■ Available records
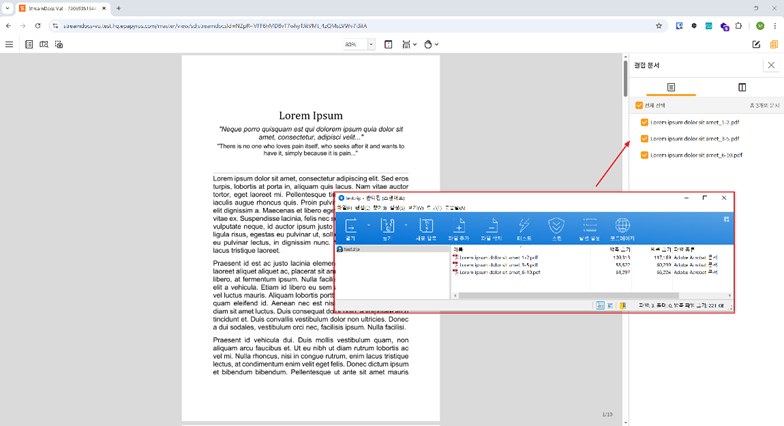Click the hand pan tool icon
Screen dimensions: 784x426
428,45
--
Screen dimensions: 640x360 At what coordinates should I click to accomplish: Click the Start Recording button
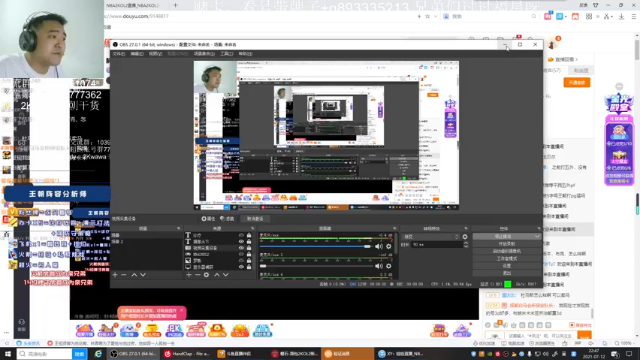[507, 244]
---
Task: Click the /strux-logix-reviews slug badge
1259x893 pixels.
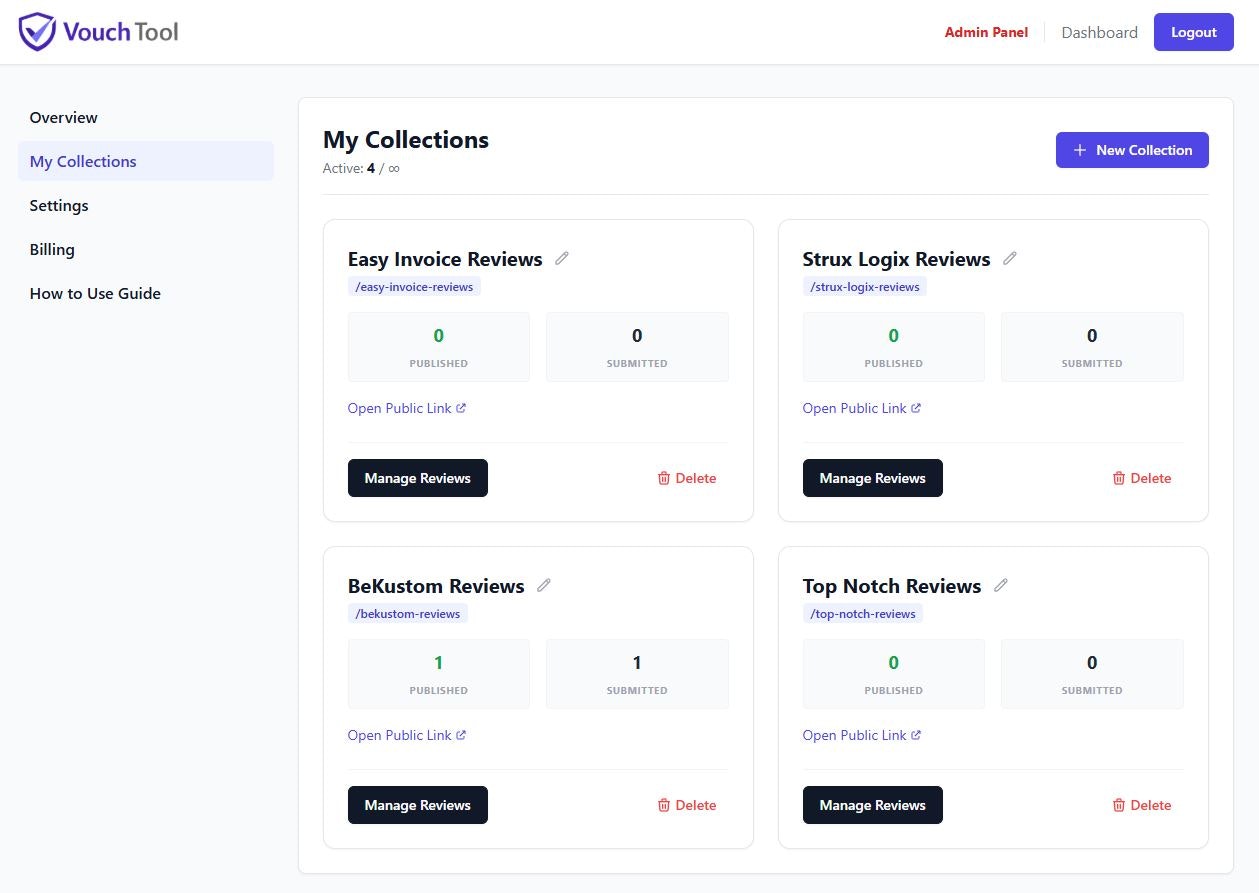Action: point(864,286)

■ What the exercise asks
List each line from the rows above that contains the string "Screen", matching case exactly.

■ Exercise result
Screen dimensions: 784x426
Screen dimensions: 640x360 At what coordinates should I click to accomplish: Click the Start Recording button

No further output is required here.